Хммммм... Опять факап -- все тот же pbc нас губит. Тем не менее, видно, что RMSD подскакивает до 3 ангстрем практически сразу и далее держится примерно на этом уровне. Теперь посмотрим на RMSD по сравнению со структурой 400 кадров (4000 пс) назад:

In [29]:
df = pd.read_csv('rms_2.tsv', sep='\t')
sns.lineplot(x='Time (ps)', y='RMSD (nm)', data=df)
_ = 0

Мда, получилось не очень информативно, поскольку 4000 пс -- это почти половина траектории, а у нас ДНК часто скакала между ячейками.

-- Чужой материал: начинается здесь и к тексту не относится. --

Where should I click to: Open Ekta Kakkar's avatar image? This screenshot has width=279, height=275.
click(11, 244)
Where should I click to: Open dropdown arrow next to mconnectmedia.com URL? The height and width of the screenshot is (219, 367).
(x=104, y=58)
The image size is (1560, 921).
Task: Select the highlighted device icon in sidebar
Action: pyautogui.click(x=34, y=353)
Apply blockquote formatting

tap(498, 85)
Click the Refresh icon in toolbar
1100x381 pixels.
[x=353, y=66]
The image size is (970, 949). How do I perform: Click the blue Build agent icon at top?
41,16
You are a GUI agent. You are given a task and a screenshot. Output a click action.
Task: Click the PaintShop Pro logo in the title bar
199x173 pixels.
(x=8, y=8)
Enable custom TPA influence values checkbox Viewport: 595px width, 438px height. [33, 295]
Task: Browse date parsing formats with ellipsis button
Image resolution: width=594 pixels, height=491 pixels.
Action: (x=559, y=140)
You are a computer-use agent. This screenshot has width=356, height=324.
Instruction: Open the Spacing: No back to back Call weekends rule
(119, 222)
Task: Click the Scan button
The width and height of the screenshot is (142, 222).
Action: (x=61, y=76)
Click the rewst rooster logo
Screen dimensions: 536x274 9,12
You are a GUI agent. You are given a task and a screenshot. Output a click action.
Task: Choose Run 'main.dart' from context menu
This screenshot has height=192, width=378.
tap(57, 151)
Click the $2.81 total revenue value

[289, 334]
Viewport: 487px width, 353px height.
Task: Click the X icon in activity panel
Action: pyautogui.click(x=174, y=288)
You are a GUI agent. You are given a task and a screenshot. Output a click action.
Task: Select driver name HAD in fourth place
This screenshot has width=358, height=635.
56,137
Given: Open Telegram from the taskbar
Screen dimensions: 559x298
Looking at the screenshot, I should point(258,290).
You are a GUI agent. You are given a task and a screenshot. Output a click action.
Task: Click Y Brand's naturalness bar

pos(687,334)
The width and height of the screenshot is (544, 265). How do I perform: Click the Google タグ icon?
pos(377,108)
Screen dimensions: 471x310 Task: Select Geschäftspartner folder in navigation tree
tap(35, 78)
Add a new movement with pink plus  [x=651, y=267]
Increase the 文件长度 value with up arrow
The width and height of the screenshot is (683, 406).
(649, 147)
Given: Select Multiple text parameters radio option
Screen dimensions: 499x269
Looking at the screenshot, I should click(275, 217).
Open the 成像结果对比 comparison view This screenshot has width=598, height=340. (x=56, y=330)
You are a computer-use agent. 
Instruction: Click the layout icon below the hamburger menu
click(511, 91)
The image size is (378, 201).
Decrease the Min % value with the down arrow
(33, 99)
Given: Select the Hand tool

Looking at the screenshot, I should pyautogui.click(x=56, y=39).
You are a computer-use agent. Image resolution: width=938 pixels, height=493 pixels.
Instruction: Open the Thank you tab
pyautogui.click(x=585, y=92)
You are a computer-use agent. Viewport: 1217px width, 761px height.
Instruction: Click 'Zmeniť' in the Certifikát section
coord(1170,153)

2) Гидрофобная и гидрофильная поверхность

In [32]:
df = pd.read_csv('sas_dna.tsv', sep='\t')
sns.lineplot(x='Time (ps)', y=r'Area (nm\S2\N)', hue='type', data=df)
_ = 0

Фух, хотя бы тут все норм. Можно отметить тренд увеличения гидрофильной поверхности и уменьшения гидрофобной. Также бросаются в глаза гидрофильный пик при 8000 пс и гидрофобная яма при 9500 пс.

3) Водородные связи

Для начала, посмотрим на водородные связи внутри ДНК:

In [35]:
df = pd.read_csv('hbond_dna.tsv', sep='\t')
sns.lineplot(x='Time (ps)', y='Number of bonds', data=df)
_ = 0

Тут хорошо видно, что при 7000 пс начинаются какие то сильные изменения в структуре, что приводит к уменьшению количества водородных связей внутри ДНК. Можно заметить и второй скачок где-то около 9500 пс. Теперь посмотрим на водородные связи с водой:

In [36]:
df = pd.read_csv('hbond_dna_sol.tsv', sep='\t')
sns.lineplot(x='Time (ps)', y='Number of bonds', data=df)
_ = 0

Тут совсем ничего интересного.

4. Вывод

Много данных было потеряно в результате форс мажора с pbc, но основываясь на графиках поверхностей и водородных связей в ДНК, можно утвержать, что конформационный переход начался около 7000-8000 пс, но видимо он так и не закончился.